Just over 5 weeks after Ava entered the world, we were able to bring her home at just over 5 pounds.  The morning was so surreal.  We had CPR class and I got to the hospital a little early to spend time with Ava.  When I got up to her room, the doctor was standing at her bedside and a nurse was looking at me nodding her head.  He asked me what I would give him if he’d let my daughter come home and I rattled off a list that included pretty much anything I could think of.  I couldn’t believe it was actually happening.  I called my family basically screaming into the phone that she was coming home!  Somehow sat through CPR and ran back to Ava ready to wrap her up and put her in my car.  We signed our paperwork, loaded everything up and finally walked out the doors with the baby that we fought so long and so hard for.  She proved she was a fighter from day one, she was stronger than I ever could be and I drove away from the hospital, knowing I didn’t have to come back again, she would be with me from now on.

My daughter is now 16 months.  She is thriving, she is happy, she is healthy and she is perfect.  There are still times that I feel guilty, like I could have done something differently and that she went through all of this because of me, although I know it‘s not true, it still hurt sometimes.  I  do thank God for her every day, knowing that we had some amazing people watching over us.  Jean de la Bruyere once said, “Out of difficulties grow miracles” and she is truly a miracle. We named her Ava which we later found out meant “life”, we don’t think it could be more perfect.

Afton Mower About Afton Mower

After Mower (UT) lost her firstborn son at 21 weeks.  Her daughter was born a year and a half later at 27 weeks.  The NICU was overwhelming and isolating and it was through those two experiences she was led to found this social hub for parents to find the support they needed. Afton also gave birth to another daughter, born two days overdue after four months of strict bedrest. She believes it is a tender experience to hold a special baby in your arms when his spirit returns to his heavenly home, a miracle to watch tiny babies survive the risks of prematurity and a blessing to hold a healthy full-term baby after months of difficulty and sacrifices.

Comments

  1. Jenny- I didnt know the whole story. I was crying at work. You and Ava are both miracles!! We are all so very blessed for our lives. Love you and hope to see you soon.

  2. This is actually your Aunt Kristy…and I remember doing a lot of praying for Ava. And how glad I was when you finally got to bring her home.

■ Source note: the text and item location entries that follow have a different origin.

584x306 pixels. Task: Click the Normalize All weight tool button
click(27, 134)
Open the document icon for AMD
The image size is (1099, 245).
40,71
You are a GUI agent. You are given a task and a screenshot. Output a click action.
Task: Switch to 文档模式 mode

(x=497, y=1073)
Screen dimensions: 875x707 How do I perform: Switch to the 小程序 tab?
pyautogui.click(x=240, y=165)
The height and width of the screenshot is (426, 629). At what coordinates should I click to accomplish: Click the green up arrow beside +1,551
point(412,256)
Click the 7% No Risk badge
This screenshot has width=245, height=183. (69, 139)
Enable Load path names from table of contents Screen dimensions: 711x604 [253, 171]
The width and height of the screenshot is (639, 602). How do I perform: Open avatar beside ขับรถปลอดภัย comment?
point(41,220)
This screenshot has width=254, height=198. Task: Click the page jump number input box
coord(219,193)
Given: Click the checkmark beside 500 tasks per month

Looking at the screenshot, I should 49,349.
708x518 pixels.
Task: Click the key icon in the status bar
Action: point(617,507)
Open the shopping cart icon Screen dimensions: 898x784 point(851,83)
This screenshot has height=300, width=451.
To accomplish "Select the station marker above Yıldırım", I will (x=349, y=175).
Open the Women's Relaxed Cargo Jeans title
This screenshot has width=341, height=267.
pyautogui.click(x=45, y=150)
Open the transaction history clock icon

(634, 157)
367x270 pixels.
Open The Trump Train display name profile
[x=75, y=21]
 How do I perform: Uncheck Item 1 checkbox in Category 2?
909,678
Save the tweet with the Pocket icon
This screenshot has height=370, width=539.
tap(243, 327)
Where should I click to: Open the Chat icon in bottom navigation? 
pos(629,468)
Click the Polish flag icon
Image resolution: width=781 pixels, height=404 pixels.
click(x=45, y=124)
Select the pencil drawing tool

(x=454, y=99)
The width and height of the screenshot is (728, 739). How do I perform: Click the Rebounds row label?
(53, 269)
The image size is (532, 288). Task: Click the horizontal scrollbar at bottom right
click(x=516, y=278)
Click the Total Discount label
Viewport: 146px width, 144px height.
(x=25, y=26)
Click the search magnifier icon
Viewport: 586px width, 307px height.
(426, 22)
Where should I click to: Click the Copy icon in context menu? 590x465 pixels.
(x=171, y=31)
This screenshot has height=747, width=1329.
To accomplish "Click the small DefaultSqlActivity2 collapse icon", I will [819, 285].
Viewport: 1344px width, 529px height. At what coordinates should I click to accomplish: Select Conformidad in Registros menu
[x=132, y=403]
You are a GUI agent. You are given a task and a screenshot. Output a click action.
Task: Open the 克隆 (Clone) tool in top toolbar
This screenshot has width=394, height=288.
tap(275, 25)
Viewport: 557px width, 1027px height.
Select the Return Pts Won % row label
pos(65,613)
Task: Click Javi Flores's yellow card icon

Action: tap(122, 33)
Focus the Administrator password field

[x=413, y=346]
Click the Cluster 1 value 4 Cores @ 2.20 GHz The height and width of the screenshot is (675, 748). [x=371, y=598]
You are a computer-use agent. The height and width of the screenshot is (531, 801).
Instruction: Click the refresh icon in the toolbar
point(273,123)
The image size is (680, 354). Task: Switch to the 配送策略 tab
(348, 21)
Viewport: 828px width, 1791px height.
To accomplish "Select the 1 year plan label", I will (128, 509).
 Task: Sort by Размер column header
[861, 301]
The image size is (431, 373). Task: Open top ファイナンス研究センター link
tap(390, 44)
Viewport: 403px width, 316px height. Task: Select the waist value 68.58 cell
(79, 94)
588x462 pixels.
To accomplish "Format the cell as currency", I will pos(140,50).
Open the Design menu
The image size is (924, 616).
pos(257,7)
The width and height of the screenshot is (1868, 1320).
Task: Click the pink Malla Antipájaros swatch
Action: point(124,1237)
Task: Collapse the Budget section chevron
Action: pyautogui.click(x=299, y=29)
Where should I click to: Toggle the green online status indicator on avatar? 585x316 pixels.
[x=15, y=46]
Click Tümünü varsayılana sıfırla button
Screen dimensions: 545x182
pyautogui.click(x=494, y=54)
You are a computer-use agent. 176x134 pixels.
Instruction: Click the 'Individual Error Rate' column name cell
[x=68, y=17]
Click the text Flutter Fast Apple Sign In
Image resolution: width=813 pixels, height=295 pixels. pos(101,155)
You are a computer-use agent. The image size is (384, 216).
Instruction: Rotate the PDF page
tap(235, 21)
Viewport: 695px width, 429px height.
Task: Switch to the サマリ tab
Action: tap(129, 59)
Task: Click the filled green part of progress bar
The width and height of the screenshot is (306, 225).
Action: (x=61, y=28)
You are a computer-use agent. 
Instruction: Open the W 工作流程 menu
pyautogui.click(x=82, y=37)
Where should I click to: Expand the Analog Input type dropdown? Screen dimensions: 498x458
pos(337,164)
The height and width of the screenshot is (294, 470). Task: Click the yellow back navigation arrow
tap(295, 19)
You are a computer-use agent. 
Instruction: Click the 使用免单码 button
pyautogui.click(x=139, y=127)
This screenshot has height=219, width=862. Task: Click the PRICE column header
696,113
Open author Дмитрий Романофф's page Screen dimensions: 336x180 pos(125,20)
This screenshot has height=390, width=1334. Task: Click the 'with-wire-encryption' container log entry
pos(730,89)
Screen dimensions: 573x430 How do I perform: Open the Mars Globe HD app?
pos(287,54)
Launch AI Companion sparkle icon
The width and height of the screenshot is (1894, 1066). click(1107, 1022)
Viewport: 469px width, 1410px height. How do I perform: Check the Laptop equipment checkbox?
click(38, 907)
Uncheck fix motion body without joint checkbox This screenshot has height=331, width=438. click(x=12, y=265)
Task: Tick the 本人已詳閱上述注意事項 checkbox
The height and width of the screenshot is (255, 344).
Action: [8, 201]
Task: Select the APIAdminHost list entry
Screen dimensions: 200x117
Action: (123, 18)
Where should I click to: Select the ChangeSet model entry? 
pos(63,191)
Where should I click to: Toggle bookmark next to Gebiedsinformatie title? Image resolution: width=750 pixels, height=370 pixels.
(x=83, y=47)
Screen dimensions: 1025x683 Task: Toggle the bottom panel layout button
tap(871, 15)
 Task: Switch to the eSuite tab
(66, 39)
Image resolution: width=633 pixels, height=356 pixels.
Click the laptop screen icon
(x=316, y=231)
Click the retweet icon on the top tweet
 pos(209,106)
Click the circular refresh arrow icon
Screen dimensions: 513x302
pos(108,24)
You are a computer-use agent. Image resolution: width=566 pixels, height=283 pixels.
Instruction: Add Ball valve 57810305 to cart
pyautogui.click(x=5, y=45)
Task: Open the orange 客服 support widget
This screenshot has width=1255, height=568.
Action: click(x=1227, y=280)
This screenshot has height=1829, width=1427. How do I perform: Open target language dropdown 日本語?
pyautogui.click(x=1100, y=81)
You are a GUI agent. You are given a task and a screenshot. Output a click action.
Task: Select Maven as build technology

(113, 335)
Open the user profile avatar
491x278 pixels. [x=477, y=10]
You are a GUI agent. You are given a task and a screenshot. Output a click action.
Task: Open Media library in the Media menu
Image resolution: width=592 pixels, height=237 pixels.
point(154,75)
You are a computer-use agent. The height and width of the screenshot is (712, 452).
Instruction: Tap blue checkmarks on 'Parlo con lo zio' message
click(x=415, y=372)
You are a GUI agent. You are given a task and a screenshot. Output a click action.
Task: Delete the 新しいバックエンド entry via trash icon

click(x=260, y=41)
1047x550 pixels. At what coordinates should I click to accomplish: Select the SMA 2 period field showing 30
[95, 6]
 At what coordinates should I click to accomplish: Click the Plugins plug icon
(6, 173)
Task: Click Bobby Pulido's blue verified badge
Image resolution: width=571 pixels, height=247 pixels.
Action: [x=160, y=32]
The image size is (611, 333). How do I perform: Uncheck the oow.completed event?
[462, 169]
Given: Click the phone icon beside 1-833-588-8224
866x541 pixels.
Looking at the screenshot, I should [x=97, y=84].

    Your story brings back a lot of memories for me. Christopher was in NICU for a little over two months so I know how difficult it was for you to see your baby there. One thing you didn’t mention, though, concerns the day you were discharged. I remember being so furious the day I left the hospital…because the woman at the desk downstairs asked if I was keeping my baby. I wanted to slug her. 🙂

  3. I just wanted to say thank you for sharing…I was released today without my baby-I had preeclampsia and they had to take her at 31 weeks a few days ago and I am a mess…I look forward to the day I can take her home and share a similiar story. Leaving today was exactly like leaving your heart there…thank you for sharing your joy and pain.

  4. Thank you for sharing. I left my 30 week twin girls today at the hospital. They are doing well but it was one of the hardest things I’ve ever done. I look forward to their homecoming.